As to the economic outlook, Trichet said there may be stronger than anticipated effects stemming from the extensive macroeconomic stimulus under way and confidence may improve faster than expected. However a stronger impact on the real economy from the turmoil in financial markets and the intensification of protectionist pressures as well as a disorderly correction of global imbalances could impair recovery.
Regarding Euro-inflation the ECB is working on a projection between 0.1% and 0.5% in 2009, and for 2010 between 0.6% and 1.4%.
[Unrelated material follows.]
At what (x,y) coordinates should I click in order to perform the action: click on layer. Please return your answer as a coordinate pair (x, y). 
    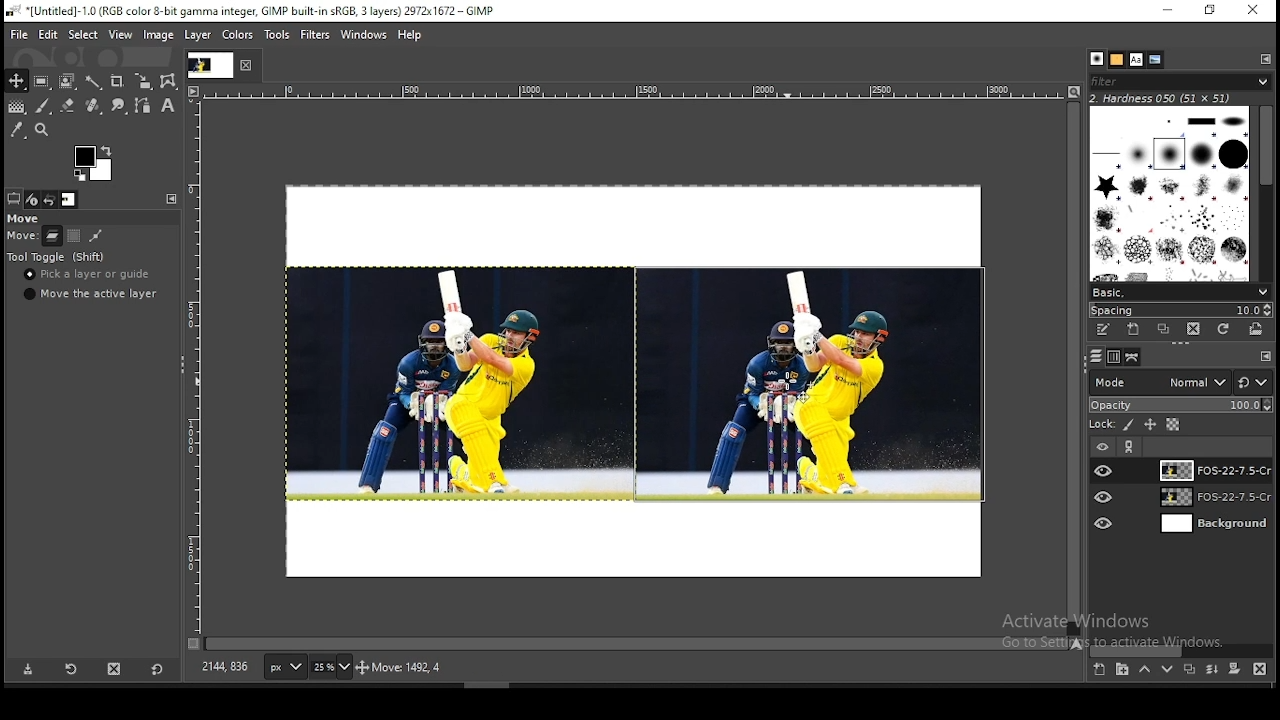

On the monetary side Trichet said that past reductions in key ECB rates have continued to be passed on to lending rates to both non-financial corporations and households and “the resulting improvement in financing conditions should provide ongoing support for economic activity in the period ahead. However, given the challenges which lie ahead, banks should take appropriate measures to further strengthen their capital bases and, where necessary, take full advantage of the government measures to support the financial sector, in particular as regards recapitalization”.
On fiscal policies Trichet warned that the latest projections by the EC point to a sharp increase in the Euro area general government deficit and debt ratios in 2009.
“The deficit ratio is projected to rise to 5.3% of GDP in 2009 and further to 6.5% in 2010, from 1.9% in 2008, with the debt ratio exceeding 80% of GDP in 2010”. A large majority of euro area countries are expected to exceed the 3% of GDP deficit reference value in 2009 and 2010. To ensure trust in the sustainability of public finances, an ambitious and credible adjustment effort will be required to return as soon as possible to sound fiscal positions, supported by a full application of the provisions of the Stability and Growth Pact”.